1 is an overall schematic diagram of an organic EL display device according to a first embodiment of the present invention. It is sectional drawing which shows typically the organic EL element in 1st Embodiment. It is sectional drawing which shows the mode of the manufacturing process of the terminal area | region of the organic electroluminescence display in 1st Embodiment. It is sectional drawing which shows the mode of the manufacturing process of the terminal area | region of the organic electroluminescence display in 1st Embodiment. It is sectional drawing which shows the mode of the manufacturing process of the terminal area | region of the organic electroluminescence display in 1st Embodiment. It is sectional drawing which shows the mode of the manufacturing process of the terminal area | region of the organic electroluminescence display in 1st Embodiment. It is sectional drawing which shows the mode of the terminal area | region of the organic electroluminescence display in 1st Embodiment. It is a flowchart which shows the manufacturing process of the terminal area | region of the organic electroluminescent display apparatus in 1st Embodiment. It is sectional drawing which shows the mode of the terminal area | region of the organic electroluminescence display in 2nd Embodiment. It is a figure for demonstrating the manufacturing process of the terminal area | region of an organic electroluminescence display. It is a figure for demonstrating the manufacturing process of the terminal area | region of an organic electroluminescence display.
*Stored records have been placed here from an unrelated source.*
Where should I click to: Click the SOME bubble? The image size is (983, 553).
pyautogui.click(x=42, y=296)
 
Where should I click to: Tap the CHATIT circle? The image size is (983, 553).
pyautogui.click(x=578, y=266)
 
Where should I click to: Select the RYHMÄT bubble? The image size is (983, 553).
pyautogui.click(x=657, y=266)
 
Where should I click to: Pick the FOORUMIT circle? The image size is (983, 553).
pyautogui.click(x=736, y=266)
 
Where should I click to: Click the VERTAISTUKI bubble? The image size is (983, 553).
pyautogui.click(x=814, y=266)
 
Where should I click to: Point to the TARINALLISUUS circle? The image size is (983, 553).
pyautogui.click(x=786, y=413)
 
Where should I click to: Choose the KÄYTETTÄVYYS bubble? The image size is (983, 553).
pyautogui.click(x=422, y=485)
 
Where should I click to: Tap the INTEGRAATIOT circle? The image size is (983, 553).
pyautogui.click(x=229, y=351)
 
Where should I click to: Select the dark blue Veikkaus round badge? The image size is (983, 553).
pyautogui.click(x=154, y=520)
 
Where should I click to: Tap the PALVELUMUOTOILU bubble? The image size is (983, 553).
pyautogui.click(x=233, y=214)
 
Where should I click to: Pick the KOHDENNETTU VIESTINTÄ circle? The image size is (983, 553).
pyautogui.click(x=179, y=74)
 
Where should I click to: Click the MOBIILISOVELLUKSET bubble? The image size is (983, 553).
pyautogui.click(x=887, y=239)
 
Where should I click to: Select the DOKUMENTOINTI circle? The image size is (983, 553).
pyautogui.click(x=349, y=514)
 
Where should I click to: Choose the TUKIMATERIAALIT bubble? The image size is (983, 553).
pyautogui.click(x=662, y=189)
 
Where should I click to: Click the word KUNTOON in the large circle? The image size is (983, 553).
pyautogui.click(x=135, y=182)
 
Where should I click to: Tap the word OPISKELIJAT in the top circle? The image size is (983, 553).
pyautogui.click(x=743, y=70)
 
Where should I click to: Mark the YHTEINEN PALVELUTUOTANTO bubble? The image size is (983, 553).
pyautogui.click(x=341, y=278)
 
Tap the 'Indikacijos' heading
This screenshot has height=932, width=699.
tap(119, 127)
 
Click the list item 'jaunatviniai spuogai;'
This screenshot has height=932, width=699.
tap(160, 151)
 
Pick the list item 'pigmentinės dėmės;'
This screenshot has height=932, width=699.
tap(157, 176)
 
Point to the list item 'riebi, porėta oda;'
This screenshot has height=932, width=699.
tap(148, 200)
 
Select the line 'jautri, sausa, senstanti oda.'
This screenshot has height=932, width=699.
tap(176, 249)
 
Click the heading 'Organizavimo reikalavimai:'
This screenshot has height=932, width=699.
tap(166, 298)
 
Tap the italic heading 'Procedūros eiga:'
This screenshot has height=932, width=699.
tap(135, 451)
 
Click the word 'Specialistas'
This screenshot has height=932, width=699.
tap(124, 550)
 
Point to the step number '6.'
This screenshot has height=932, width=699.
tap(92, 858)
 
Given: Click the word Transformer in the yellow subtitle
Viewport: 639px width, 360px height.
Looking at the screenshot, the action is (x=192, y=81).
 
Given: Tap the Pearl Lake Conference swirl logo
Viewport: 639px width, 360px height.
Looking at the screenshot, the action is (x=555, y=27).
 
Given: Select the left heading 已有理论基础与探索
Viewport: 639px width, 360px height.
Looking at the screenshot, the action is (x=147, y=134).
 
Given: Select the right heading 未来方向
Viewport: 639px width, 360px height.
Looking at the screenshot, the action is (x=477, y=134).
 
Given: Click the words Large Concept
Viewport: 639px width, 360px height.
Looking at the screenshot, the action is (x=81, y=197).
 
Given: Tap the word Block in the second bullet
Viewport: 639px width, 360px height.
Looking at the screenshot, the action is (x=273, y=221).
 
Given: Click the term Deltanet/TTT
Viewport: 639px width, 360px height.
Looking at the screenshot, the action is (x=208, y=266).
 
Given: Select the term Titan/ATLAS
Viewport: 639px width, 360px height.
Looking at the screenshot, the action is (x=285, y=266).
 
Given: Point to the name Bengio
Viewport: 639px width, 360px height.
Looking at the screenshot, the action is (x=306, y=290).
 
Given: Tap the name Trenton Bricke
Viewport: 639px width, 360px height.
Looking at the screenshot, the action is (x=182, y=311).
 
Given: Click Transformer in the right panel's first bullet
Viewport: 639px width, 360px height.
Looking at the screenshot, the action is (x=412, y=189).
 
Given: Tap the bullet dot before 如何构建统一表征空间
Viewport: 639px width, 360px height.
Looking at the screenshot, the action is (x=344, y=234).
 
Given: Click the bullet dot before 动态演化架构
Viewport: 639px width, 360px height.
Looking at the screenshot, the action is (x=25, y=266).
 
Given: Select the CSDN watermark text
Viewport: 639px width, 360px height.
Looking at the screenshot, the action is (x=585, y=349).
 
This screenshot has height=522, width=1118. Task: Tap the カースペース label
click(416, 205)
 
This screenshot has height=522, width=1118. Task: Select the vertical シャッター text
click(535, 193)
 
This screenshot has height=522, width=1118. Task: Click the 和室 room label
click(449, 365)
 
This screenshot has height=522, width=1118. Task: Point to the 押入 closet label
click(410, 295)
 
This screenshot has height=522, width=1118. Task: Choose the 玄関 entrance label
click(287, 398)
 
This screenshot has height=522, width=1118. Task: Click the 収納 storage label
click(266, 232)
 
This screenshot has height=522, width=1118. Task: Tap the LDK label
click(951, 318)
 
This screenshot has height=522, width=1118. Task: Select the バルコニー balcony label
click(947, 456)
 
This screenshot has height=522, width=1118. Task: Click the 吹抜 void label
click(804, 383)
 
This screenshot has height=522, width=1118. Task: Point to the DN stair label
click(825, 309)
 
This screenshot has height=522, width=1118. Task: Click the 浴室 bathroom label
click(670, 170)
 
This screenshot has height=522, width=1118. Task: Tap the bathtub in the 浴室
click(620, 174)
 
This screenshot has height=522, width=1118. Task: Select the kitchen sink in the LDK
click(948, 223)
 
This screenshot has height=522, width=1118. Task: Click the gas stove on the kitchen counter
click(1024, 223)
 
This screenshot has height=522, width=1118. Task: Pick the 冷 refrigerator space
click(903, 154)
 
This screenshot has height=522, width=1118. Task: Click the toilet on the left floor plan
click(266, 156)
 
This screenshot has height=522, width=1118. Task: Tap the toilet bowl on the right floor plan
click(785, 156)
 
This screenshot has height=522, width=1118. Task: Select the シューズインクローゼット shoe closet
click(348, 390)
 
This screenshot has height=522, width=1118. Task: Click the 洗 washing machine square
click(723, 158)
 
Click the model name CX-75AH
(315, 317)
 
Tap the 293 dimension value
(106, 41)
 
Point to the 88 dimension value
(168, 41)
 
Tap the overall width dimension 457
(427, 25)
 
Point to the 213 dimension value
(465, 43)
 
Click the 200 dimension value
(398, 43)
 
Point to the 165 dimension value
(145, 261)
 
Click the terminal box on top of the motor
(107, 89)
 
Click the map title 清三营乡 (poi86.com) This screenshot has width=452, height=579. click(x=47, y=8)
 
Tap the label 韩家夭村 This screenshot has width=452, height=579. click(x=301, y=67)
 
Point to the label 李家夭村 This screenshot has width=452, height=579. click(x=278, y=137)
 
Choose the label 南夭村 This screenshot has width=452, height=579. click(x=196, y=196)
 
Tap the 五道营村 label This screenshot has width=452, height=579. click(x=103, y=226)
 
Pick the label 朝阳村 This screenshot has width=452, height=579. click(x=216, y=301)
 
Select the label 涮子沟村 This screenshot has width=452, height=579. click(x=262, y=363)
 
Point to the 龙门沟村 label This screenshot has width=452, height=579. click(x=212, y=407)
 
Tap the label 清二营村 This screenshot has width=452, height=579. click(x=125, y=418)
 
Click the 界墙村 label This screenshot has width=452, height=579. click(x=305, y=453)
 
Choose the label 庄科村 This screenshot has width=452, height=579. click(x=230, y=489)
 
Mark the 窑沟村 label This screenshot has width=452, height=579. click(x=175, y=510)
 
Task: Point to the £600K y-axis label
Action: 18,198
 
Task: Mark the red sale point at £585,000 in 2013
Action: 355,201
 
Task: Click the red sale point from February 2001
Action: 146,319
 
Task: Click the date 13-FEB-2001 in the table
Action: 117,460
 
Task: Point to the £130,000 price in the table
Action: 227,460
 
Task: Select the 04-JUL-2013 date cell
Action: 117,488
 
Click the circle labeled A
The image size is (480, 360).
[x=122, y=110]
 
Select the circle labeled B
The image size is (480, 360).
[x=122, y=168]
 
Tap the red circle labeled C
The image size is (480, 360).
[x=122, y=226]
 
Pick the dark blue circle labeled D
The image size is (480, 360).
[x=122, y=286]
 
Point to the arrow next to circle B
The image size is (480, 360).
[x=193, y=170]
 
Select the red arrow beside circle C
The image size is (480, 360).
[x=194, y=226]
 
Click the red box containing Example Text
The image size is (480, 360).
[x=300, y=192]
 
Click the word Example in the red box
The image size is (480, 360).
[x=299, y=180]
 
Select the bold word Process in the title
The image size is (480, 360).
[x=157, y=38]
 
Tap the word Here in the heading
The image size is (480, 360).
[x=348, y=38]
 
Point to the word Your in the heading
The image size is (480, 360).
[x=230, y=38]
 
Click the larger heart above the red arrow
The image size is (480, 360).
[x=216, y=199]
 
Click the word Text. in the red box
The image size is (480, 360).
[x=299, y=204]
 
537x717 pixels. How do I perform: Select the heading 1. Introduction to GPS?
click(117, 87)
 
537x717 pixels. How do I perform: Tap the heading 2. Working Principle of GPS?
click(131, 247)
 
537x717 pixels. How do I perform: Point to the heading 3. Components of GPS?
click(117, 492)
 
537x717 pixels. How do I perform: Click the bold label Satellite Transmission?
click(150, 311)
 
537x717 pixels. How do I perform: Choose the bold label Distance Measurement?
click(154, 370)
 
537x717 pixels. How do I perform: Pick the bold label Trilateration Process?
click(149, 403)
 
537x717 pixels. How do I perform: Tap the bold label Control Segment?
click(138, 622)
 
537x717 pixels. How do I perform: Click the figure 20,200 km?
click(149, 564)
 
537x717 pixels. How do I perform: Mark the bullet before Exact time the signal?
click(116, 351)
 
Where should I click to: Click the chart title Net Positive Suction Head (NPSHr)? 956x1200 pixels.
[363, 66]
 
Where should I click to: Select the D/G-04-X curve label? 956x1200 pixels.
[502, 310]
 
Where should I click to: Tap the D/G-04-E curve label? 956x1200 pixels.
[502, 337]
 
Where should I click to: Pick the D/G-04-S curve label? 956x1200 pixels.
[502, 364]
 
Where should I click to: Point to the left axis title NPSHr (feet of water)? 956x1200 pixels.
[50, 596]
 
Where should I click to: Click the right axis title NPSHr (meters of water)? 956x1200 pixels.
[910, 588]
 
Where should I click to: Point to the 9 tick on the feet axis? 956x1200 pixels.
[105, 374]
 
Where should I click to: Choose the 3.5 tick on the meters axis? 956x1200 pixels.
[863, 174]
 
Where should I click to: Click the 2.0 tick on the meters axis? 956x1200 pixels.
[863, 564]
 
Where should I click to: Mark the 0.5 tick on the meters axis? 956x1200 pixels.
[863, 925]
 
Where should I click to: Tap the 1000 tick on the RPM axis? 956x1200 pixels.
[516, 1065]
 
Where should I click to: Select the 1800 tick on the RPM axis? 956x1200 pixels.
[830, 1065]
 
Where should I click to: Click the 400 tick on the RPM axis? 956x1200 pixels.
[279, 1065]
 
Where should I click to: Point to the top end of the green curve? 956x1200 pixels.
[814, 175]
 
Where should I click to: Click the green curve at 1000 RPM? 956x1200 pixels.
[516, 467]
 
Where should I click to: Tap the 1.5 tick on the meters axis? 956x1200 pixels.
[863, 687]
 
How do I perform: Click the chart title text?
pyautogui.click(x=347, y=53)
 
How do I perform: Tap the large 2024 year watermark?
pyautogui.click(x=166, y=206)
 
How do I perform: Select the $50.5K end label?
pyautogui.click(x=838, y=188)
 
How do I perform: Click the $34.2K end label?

  Hereinafter, organic EL display devices according to embodiments of the present invention will be described with reference to the drawings.

[First Embodiment]
FIG. 1 is a diagram schematically showing an entire organic EL display device 1 according to the first embodiment of the present invention. The organic EL display device 1 of the present embodiment includes a thin film transistor substrate SB configured by arranging a plurality of thin film transistors in a matrix, and a sealing substrate PU on which a color filter bonded to the thin film transistor substrate SB is formed. This is a top emission type that displays an image on the sealing substrate PU side.

  The display area DP of the organic EL display device 1 includes a plurality of pixels to be subjected to display control. The edge of the thin film transistor substrate SB is connected to a flexible printed circuit board and receives an external signal. A terminal area TE is arranged for the purpose. In the terminal region TE, a plurality of terminal wirings are arranged so as to be parallel to each other.

  On the thin film transistor substrate SB, a large number of scanning signal lines are laid out at regular intervals, and a large number of video signal lines are laid out at regular intervals in a direction perpendicular to the scanning signal lines. In each pixel region partitioned by these scanning signal lines and video signal lines, a thin film transistor used for switching of a MIS (Metal-Insulator-Semiconductor) structure, an anode electrode (anode), and an organic light emitting layer (organic EL layer) And a cathode electrode (cathode) is disposed. The anode electrode is formed separately for each pixel, and controls the light emission of the organic light emitting layer by generating a potential difference between the anode electrode and the cathode electrode by a signal from the video signal line supplied through the thin film transistor. .

  Next, FIG. 2 is a cross-sectional view schematically showing the state of each organic EL element in the organic EL display device 1. As shown in the figure, a thin film transistor T1 is formed on the substrate SB, and a plurality of insulating layers IS1 to IS3 are formed when the thin film transistor T1 is formed. Further, flattening layers PL1 and PL2 are formed above the thin film transistor T1 so as to be flat without a step, and the reflective electrode RF, the anode electrode An, the bank layer BNK, and the organic light emitting layer are formed on the flattening layer PL2. OL and cathode electrode Ca are formed. Further, the sealing substrate PU is disposed to face the thin film transistor substrate SB, and sealing layers P1 to P3 are stacked between the thin film transistor substrate SB and the sealing substrate PU.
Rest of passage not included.